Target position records
------------------------------------

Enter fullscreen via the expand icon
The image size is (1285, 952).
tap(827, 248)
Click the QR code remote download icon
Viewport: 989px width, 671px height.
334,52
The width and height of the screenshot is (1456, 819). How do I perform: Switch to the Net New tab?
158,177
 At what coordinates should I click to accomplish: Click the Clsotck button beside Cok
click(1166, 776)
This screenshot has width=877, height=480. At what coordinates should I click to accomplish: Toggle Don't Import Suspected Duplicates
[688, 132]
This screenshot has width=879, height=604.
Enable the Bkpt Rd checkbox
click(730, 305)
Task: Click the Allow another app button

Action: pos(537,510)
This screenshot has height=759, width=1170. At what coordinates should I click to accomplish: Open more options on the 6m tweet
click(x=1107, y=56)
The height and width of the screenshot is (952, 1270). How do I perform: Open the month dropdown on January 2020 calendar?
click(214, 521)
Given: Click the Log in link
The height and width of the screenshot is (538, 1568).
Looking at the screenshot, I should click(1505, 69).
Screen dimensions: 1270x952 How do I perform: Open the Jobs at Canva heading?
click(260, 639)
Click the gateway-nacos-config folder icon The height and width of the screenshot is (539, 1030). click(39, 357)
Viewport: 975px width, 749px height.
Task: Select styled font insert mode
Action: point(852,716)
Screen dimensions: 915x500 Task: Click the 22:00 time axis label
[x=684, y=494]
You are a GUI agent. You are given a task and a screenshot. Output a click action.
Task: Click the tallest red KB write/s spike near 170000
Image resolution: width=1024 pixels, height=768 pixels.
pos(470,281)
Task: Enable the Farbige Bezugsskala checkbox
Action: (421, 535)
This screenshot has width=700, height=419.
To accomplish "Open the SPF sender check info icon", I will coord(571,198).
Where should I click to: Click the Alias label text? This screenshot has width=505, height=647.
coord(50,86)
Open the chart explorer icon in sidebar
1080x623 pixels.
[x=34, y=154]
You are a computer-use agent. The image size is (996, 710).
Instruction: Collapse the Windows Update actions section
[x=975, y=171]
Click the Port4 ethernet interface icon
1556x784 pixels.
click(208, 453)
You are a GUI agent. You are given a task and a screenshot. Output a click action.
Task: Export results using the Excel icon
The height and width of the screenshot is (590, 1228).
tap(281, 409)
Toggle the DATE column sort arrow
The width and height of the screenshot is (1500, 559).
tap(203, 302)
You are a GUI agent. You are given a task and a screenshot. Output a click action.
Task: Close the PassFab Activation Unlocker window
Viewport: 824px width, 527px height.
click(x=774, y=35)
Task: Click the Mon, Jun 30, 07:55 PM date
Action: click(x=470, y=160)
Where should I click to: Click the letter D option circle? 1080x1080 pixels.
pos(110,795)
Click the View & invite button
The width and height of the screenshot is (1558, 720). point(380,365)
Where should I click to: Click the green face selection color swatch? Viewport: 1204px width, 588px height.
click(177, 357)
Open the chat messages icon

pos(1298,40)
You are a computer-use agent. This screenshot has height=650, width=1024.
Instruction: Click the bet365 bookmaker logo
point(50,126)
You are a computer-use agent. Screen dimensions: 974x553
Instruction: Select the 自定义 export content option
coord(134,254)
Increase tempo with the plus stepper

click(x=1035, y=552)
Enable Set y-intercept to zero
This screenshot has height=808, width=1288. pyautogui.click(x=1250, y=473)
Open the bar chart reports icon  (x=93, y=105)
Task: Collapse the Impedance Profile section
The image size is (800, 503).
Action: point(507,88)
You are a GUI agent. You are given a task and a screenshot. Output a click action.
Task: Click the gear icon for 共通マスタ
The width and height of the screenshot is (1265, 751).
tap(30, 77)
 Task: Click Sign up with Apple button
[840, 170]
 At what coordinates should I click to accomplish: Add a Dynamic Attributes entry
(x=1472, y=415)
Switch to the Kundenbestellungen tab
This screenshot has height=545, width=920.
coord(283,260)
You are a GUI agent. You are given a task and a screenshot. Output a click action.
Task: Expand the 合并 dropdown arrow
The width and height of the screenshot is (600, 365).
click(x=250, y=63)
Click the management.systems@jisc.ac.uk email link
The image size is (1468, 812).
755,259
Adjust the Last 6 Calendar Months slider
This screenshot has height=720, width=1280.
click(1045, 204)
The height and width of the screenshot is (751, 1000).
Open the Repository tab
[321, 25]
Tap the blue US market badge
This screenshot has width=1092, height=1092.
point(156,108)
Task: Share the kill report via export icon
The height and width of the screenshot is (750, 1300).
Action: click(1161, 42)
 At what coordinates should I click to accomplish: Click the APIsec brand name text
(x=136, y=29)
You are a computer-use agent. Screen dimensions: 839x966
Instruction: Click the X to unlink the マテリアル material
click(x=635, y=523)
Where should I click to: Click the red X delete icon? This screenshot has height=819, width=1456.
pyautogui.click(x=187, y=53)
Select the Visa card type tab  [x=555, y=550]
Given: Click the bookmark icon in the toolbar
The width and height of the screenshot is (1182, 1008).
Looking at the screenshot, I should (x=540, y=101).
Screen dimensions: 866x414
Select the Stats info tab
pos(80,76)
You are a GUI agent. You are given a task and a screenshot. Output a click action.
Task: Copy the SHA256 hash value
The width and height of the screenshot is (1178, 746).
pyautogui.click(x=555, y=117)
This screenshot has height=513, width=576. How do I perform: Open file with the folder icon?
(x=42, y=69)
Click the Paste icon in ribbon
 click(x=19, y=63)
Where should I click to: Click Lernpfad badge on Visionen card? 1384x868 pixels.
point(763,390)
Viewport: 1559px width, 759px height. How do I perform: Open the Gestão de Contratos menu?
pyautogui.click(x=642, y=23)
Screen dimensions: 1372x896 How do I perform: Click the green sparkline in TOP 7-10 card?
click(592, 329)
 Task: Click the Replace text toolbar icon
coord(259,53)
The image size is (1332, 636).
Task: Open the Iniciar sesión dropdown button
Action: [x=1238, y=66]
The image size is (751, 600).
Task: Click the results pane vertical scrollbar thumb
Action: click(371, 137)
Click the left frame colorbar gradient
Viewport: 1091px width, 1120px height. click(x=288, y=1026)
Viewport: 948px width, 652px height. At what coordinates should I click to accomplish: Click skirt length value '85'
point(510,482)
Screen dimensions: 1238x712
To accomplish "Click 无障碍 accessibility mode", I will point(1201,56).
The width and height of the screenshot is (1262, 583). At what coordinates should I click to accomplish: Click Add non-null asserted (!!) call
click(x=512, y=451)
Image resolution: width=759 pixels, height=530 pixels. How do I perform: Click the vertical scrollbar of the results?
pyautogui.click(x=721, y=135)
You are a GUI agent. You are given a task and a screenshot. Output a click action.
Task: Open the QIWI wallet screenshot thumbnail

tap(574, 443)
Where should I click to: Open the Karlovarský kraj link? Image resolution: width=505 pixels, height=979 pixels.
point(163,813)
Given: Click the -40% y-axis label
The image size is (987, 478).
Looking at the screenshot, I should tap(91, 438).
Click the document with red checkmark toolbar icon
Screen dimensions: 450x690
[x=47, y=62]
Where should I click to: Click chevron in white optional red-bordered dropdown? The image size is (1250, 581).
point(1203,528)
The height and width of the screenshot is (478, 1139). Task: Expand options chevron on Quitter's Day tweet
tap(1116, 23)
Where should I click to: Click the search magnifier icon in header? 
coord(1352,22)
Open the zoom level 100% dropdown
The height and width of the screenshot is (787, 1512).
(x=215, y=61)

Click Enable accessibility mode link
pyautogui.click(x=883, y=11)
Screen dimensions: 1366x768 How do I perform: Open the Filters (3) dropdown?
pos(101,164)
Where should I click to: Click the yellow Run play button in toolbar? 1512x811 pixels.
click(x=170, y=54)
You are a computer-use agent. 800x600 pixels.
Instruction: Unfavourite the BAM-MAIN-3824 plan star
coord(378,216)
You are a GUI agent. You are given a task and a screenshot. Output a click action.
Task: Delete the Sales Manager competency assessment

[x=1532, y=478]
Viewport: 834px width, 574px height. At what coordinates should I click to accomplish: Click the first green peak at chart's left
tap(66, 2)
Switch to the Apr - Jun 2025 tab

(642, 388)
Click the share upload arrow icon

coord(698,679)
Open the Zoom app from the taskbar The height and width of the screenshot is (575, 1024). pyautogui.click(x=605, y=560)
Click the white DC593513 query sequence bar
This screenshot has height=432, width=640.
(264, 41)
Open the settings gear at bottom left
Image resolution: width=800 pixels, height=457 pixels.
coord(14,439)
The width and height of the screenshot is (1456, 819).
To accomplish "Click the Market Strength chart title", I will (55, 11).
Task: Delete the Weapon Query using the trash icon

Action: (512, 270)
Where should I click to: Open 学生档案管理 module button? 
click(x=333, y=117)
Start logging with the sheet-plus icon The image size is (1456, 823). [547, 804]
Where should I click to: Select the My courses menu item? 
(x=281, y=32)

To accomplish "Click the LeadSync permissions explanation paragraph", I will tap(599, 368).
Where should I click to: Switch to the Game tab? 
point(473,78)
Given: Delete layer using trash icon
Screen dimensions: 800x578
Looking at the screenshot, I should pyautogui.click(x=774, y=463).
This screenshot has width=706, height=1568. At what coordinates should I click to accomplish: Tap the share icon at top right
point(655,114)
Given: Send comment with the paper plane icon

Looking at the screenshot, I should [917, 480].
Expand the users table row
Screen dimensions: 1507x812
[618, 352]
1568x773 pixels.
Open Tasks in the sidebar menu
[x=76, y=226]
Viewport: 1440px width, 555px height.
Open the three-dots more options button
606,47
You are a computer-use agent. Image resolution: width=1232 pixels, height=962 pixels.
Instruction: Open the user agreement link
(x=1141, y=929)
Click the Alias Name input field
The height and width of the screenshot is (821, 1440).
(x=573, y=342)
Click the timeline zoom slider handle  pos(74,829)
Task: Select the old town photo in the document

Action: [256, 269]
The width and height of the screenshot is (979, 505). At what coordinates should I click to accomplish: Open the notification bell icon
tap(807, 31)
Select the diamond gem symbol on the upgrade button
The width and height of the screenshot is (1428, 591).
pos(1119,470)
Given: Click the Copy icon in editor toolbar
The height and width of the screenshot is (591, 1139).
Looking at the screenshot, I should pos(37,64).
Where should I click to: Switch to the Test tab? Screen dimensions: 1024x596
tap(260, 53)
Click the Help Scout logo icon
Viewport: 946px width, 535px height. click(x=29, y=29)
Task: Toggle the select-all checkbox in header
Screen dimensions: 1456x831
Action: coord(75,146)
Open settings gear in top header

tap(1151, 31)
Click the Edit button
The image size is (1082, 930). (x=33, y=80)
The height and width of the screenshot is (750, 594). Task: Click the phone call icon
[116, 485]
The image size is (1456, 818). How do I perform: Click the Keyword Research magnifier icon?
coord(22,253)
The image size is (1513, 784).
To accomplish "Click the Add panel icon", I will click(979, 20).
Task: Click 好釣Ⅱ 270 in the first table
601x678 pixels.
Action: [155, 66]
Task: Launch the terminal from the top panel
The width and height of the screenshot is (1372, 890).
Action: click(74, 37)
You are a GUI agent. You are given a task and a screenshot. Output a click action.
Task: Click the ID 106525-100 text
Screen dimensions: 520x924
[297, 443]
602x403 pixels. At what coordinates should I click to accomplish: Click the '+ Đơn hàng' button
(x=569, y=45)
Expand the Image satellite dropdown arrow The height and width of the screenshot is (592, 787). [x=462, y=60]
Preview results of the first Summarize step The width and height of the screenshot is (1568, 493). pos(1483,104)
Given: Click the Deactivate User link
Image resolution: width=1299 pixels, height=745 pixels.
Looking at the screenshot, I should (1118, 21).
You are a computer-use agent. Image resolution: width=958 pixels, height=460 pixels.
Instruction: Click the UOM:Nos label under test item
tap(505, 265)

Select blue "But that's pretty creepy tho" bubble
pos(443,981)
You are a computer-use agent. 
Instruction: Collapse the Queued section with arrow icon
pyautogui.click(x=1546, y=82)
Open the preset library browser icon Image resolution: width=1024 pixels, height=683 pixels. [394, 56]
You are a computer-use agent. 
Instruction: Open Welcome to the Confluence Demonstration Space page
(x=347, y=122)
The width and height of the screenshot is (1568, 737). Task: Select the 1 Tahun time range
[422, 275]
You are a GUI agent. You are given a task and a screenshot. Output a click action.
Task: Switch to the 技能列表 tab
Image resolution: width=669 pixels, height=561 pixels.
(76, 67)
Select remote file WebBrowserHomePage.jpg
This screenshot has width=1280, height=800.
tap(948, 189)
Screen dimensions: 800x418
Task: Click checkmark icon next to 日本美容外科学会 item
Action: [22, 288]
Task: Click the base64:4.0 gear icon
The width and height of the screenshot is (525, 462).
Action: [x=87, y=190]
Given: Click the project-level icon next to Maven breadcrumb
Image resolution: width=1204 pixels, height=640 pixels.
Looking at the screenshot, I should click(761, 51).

------------------------------------

▶ [TASK DETAILS]
Reproduce the lines above verbatim, beginning with the line that contains "Tap the blue US market badge" and ending after the line that contains "(x=42, y=69)".

▶ [TASK OUTPUT]
Tap the blue US market badge
This screenshot has width=1092, height=1092.
point(156,108)
Task: Share the kill report via export icon
The height and width of the screenshot is (750, 1300).
Action: click(1161, 42)
 At what coordinates should I click to accomplish: Click the APIsec brand name text
(x=136, y=29)
You are a computer-use agent. Screen dimensions: 839x966
Instruction: Click the X to unlink the マテリアル material
click(x=635, y=523)
Where should I click to: Click the red X delete icon? This screenshot has height=819, width=1456.
pyautogui.click(x=187, y=53)
Select the Visa card type tab  [x=555, y=550]
Given: Click the bookmark icon in the toolbar
The width and height of the screenshot is (1182, 1008).
Looking at the screenshot, I should (x=540, y=101).
Screen dimensions: 866x414
Select the Stats info tab
pos(80,76)
You are a GUI agent. You are given a task and a screenshot. Output a click action.
Task: Copy the SHA256 hash value
The width and height of the screenshot is (1178, 746).
pyautogui.click(x=555, y=117)
This screenshot has height=513, width=576. How do I perform: Open file with the folder icon?
(x=42, y=69)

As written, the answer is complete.